Word for word and without images, reproduce the listing that follows.

------ Record extracts

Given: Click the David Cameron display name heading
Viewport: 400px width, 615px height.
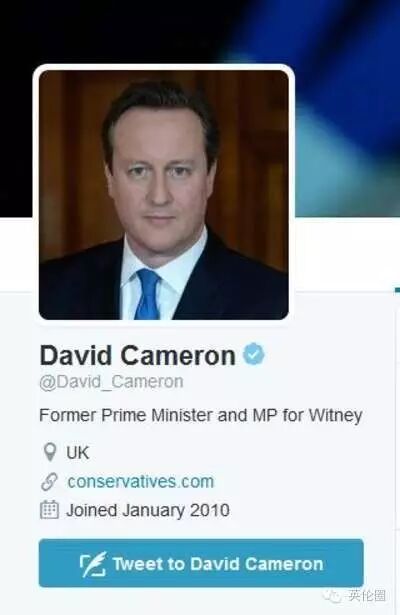Looking at the screenshot, I should pyautogui.click(x=137, y=355).
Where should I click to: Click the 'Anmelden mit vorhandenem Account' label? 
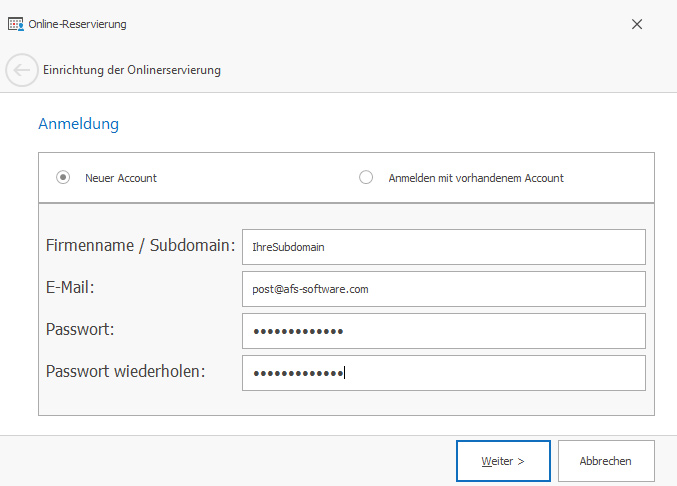tap(476, 178)
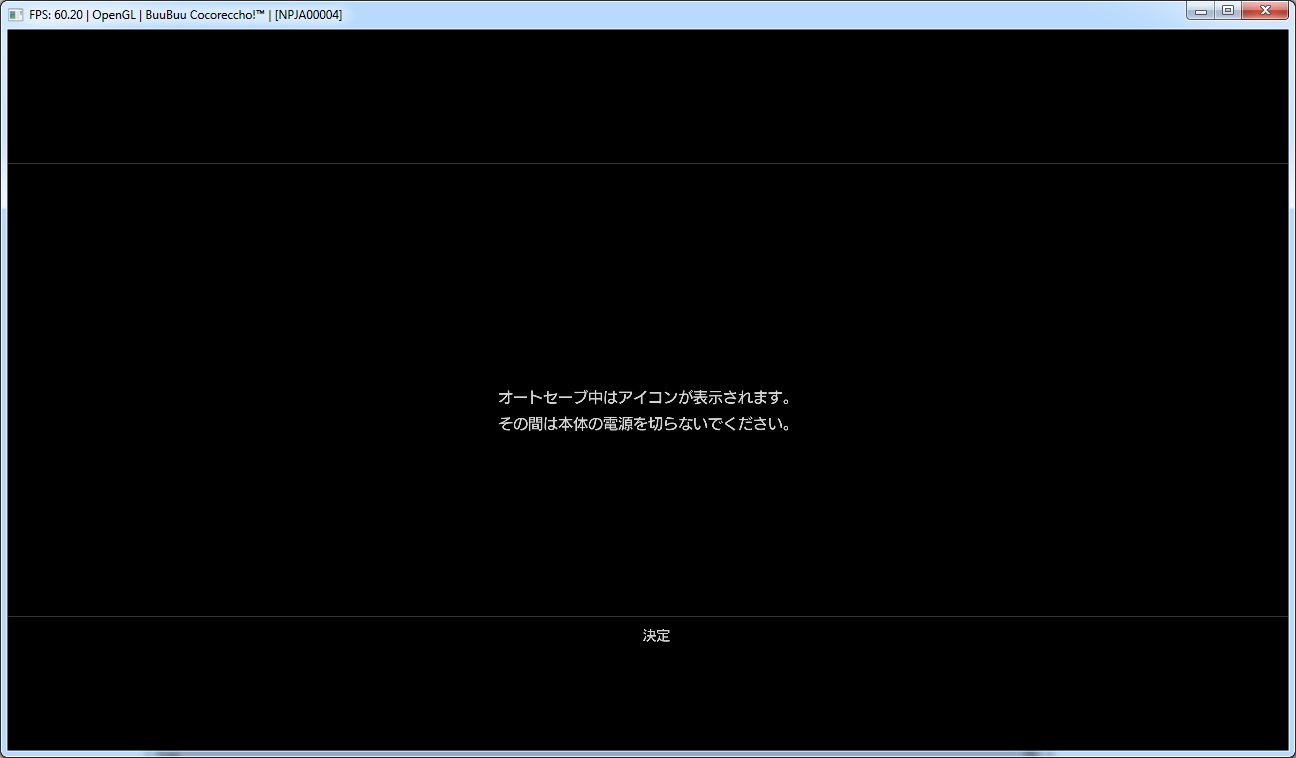1296x758 pixels.
Task: Click the 決定 confirm button
Action: coord(656,636)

------------

The completed task ▸
Given: Click the David Cameron display name heading
Viewport: 400px width, 615px height.
Looking at the screenshot, I should pyautogui.click(x=137, y=355).
Where should I click to: Click the 'Anmelden mit vorhandenem Account' label? 
tap(476, 178)
1296x758 pixels.
Task: Click the 決定 confirm button
Action: coord(656,636)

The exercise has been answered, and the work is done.